- [Alıştırma görevi A]:
Seyyid Kutub üzerine olan metne göre şu soruları yanıtla:
(i) Türkiye'de Seyyid Kutub'un fikri ve siyasi hayatı üzerine dişe dokunur bir çalışma var mıdır?
(ii) Seyyid Kutub hakkında özellikle hangi bölgede çok sayıda çalışma yapılmış ve kitap yazılmıştır?
(iii) Batı'da hangi dillerde yapılmış çalışmalar vardır?
- - - - -
Çağdaş İslami düşünce üzerine yapılan araştırmalara baktığımızda Seyyid Kutub’a dair çok fazla çalışmanın olmadığını görüyoruz.

İslam coğrafyası genelinde Seyyid Kutub’un düşünce yapısı üzerinde yeterince çalışmanın yapılmamasında, temsil ettiği dünya görüşü, akademik çevrelerin statükolardan yeterince bağımsız olamaması ve siyasi konjonktürlerin büyük rol oynadığında şüphe yoktur. Bununla beraber Türkiye’de Seyyid Kutub’un fikri ve siyasi hayatı üzerinde dişe dokunur bir çalışma olmamakla beraber özellikle Arap âleminde çok sayıda çalışma yapılmış ve kitaplar yazılmıştır. Hatta Batı’da İngilizce, Fransızca yapılmış çalışmalar vardır.

Kutub’un düşüncesinin belli başlı özellikleri denildiğinde neler söylersiniz?
- - - - -
- [Alıştırma görevi B]: Listede "Select the heading" ifadesini içeren satırdan listenin sonuna kadar uzanan satırları, iki uç da dahil olmak üzere, "heading" yerine "title" koyup yeniden yaz. Başka hiçbir şeyi değiştirme.
- - - - -
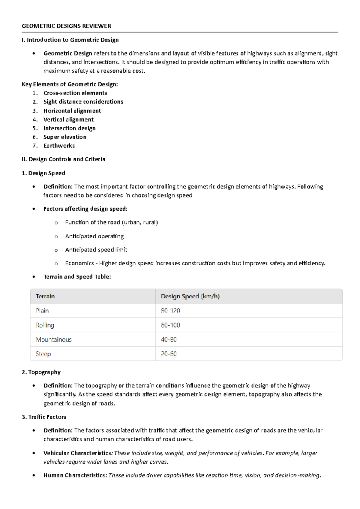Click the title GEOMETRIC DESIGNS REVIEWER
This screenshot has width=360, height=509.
click(66, 26)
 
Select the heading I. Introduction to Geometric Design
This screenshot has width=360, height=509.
click(70, 40)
- - - - -
- [Nihai yanıt A]:
(i) Hayır, dişe dokunur bir çalışma yoktur.
(ii) Arap âleminde.
(iii) İngilizce ve Fransızca.

- [Nihai yanıt B]:
Select the title I. Introduction to Geometric Design
This screenshot has width=360, height=509.
click(70, 40)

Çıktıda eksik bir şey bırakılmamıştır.